Not a wafer’s thickness between them—
You called me dog…
I am as like to call thee so again…
But since I am a dog, beware my fangs…
They couldn’t tear themselves apart from each other. A bond of mutual fascination. The magnetic force of indurated revulsion. Money the pretext. This one lent at interest; that one would do no such thing — although I neither lend nor borrow by taking nor by giving of excess, yet on this occasion — for someone else, a person dear to me — I will break my custom. Called having your cake and eating it, Shylock thought, remembering the fathomless impertinence of Antonio’s “yet.” As though he were doing Shylock a favour by asking. O father Abram, what these Christians are!
But if money was the battlefield on which they fought their ancient grudges, it was not the origin of their war.
Who, as a matter of historical interest, hated whom the more? A chicken-and-egg question.

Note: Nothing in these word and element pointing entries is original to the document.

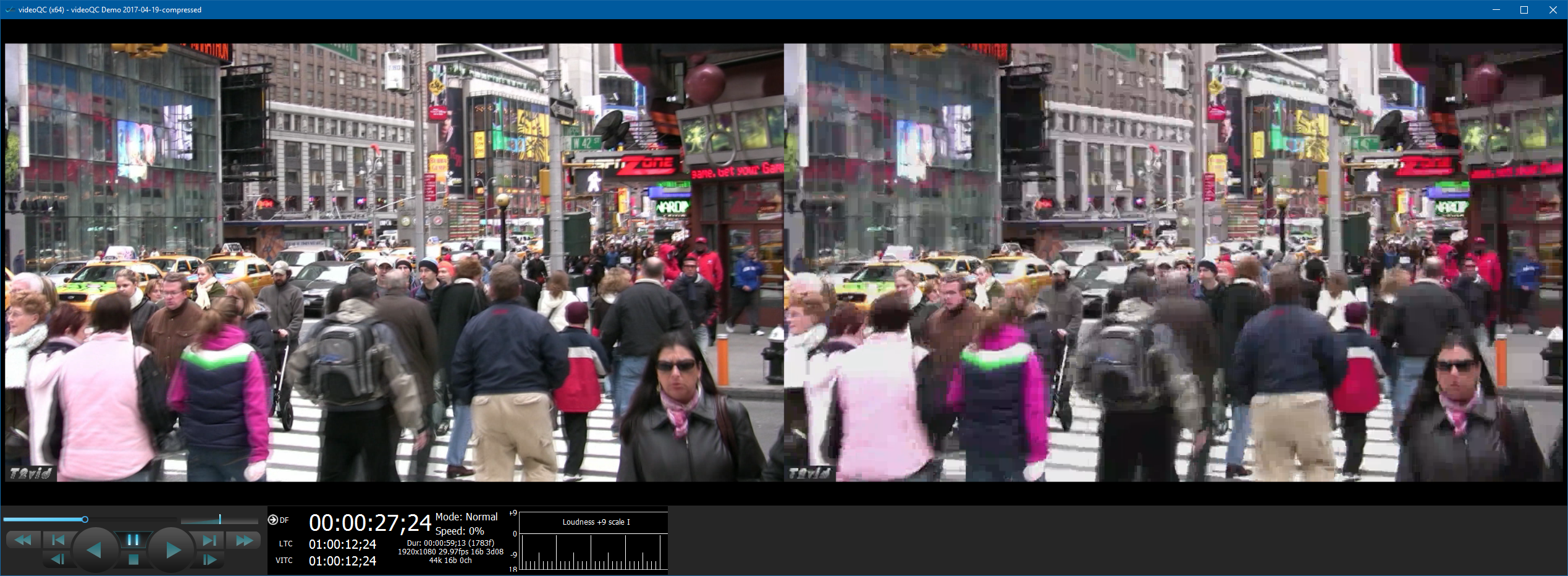Click the seek bar playhead handle
This screenshot has width=1568, height=576.
point(85,520)
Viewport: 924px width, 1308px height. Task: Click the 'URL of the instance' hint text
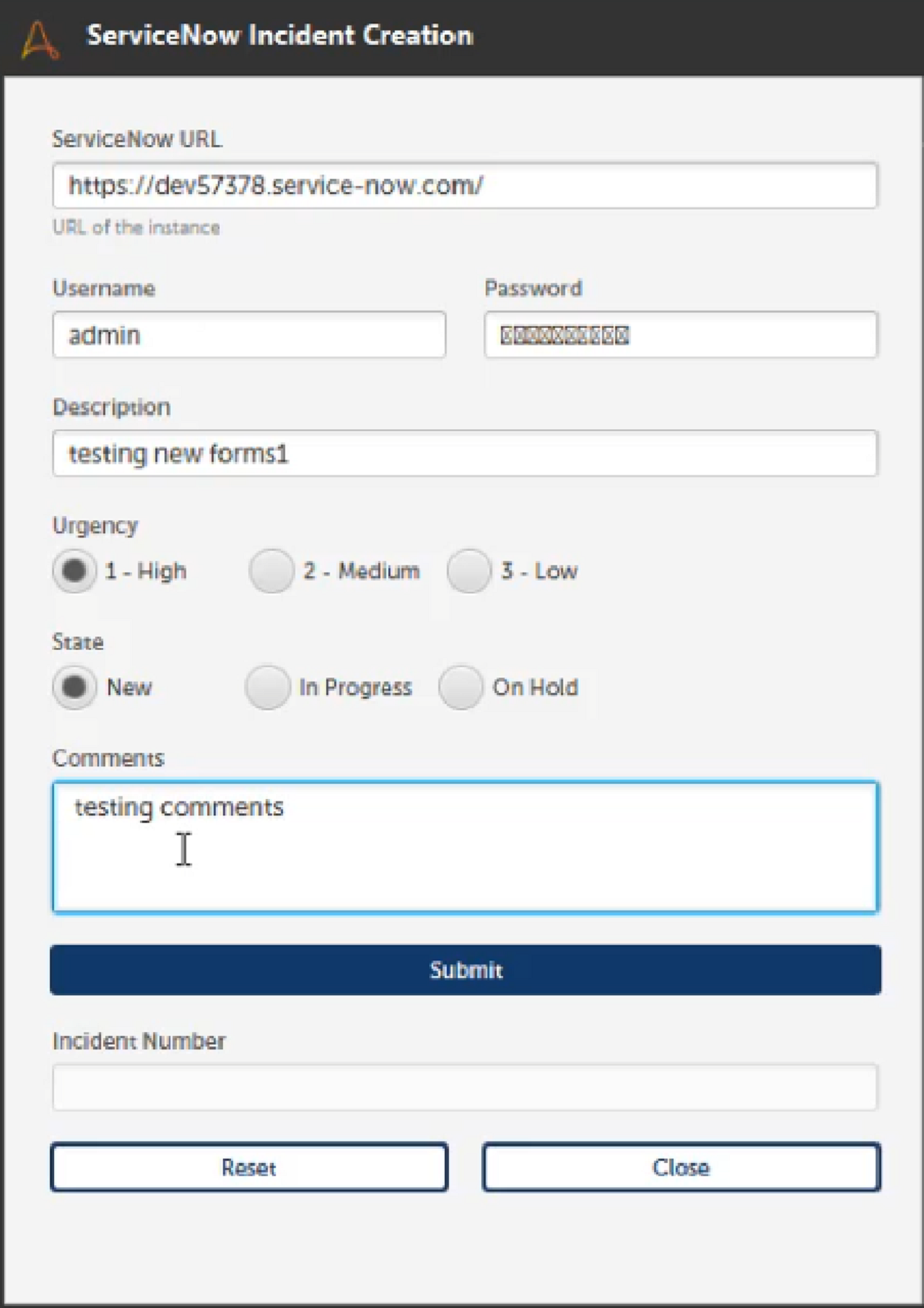pos(136,227)
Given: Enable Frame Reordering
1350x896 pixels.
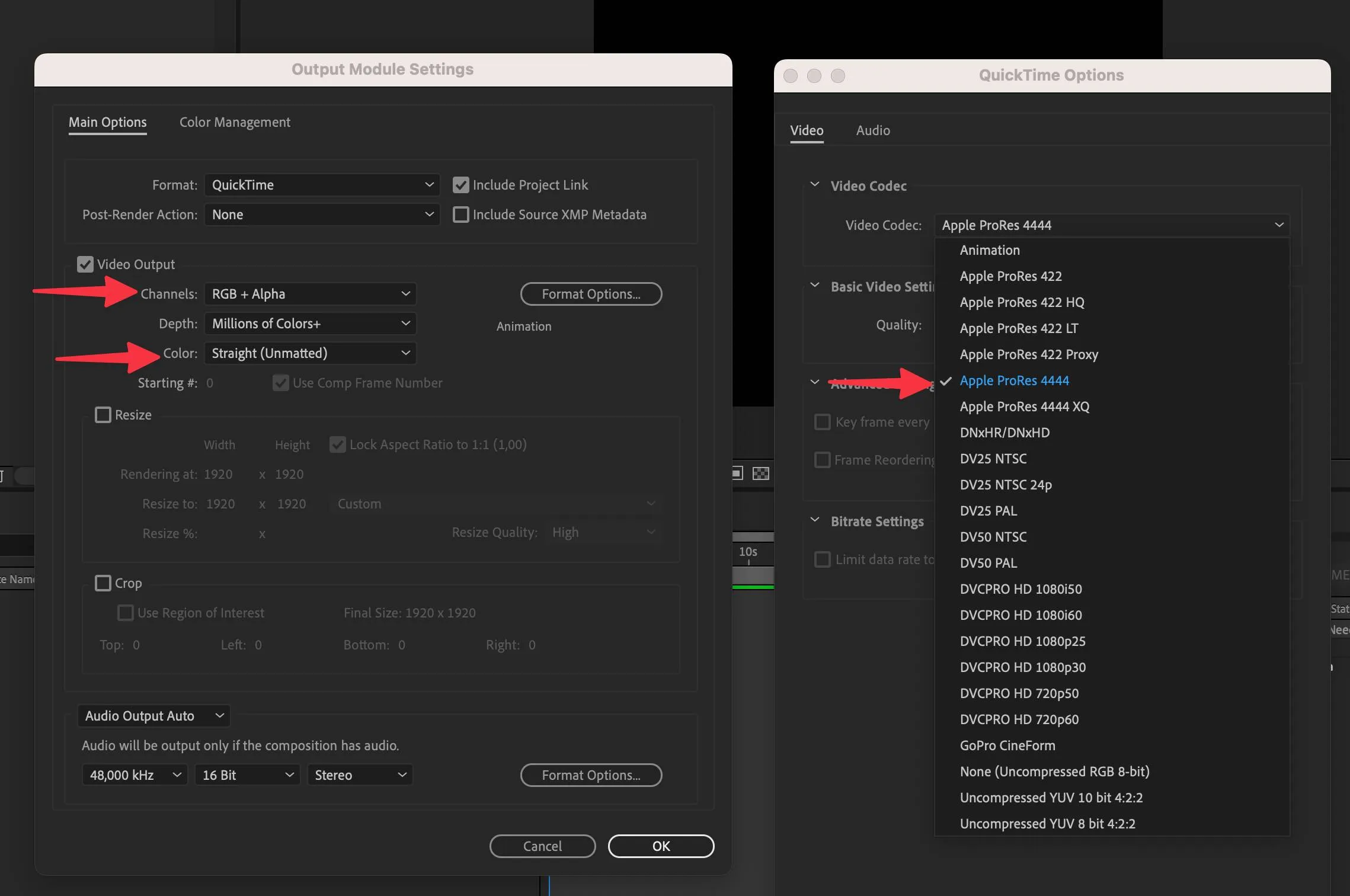Looking at the screenshot, I should click(x=823, y=460).
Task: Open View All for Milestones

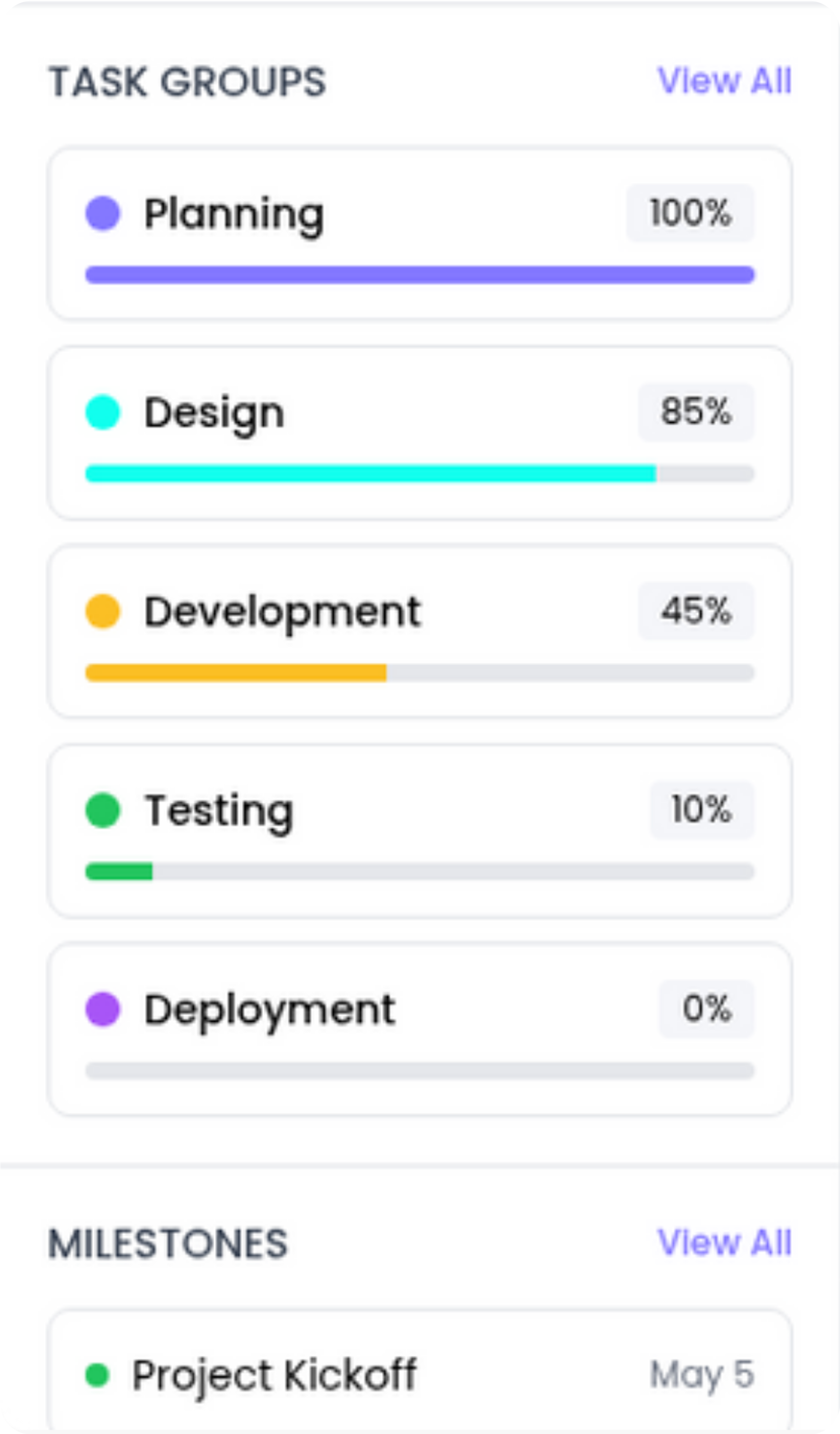Action: coord(724,1242)
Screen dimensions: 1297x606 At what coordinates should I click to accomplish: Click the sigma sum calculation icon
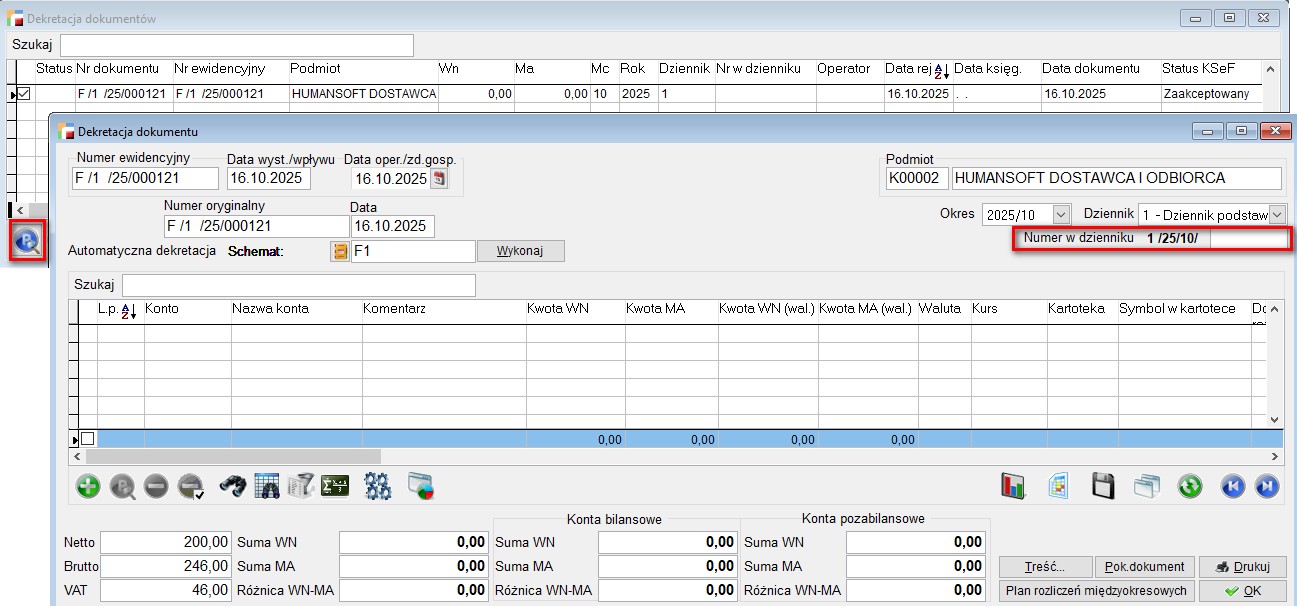(x=334, y=487)
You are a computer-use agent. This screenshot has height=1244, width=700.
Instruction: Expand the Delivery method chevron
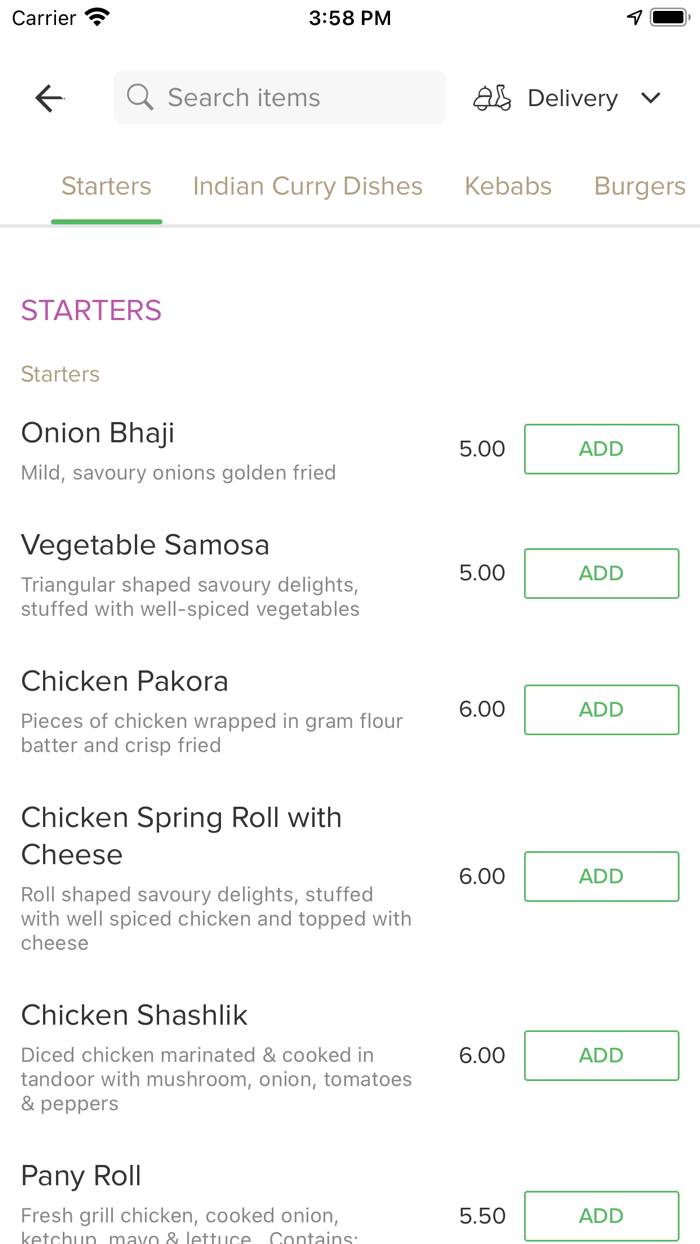(x=650, y=98)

Attend that word “ancient.” The villainy each saw in the other — the proud exclusiveness on this side, the proud pretence of loving kindness on that — pre-dated the rise of capitalism and usury. What movement of men and ideas, you might ask, didn’t it pre-date? The divisive words of Paul the Apostle, maybe. Before Paul, peace. But then before Paul there were no Christians for Jews to hate or be hated by.